Jim Halfpenny has spent most of his life following, recording, and interpreting the elusive tracks of animals. This book focuses on mammals.

Now there are a number of books on bird and mammal tracks. A Field Guide to Mammal Tracking in North America is much more than a collection of diagrams. This book:

* discusses the anatomy and behavior behind tracks

* develops a rationale on how to look at and measure a track

* revels the differences between a gait, a step, a jump, and a straddle

* discusses tracking techniques (Halfpenny gives seminars on this topic, and it is included as Chapter 4 in this book)
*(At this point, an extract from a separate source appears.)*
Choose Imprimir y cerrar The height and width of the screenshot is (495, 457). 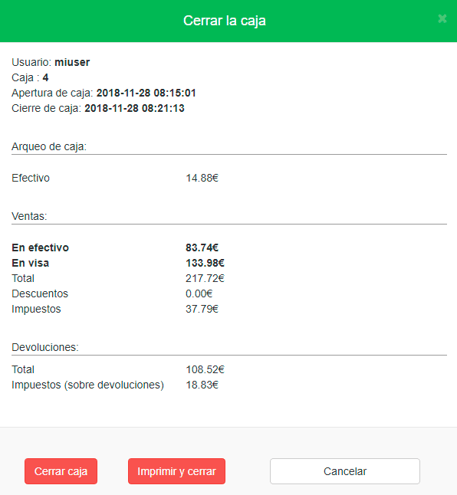point(176,471)
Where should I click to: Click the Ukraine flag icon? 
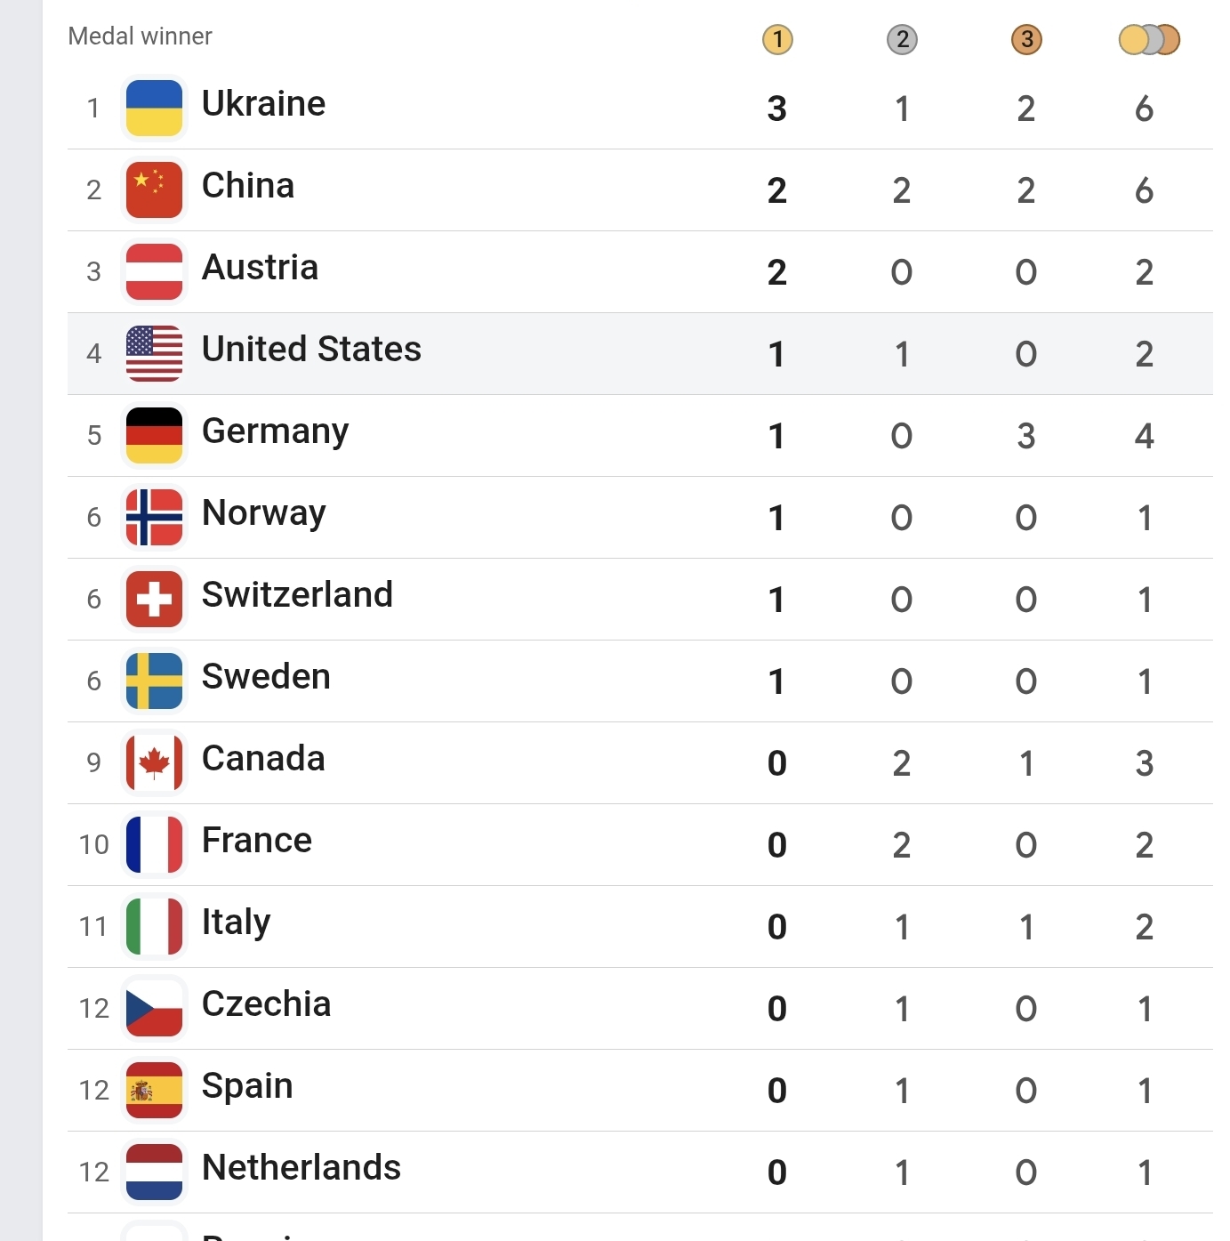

* reviews track characteristics of canids, felids, lagomorphs, ungulates, and rodents, along with bears, weasels, raccoons, opossums, and shrews.

* discusses "scatology"

* presents a number of interesting cases that he then works through to show the reader how to approach a mystery track and identify the animal, and its behavior, correctly.

This is not a very expensive book. It could have been even less expensive with the elimination of the 12 full-page color illustrations of selected mammals in the center of the book. They were nice, but distracting, and most of the drawings don't even have pictures of tracks, the point of the book!

This book would have been improved with use of a digital camera in capturing images of tracks. However, Halfpenny has been collecting them his whole life, certainly prior to the common use of this technique! This is a "must have" book for the serious tracker.... a bargain through and through.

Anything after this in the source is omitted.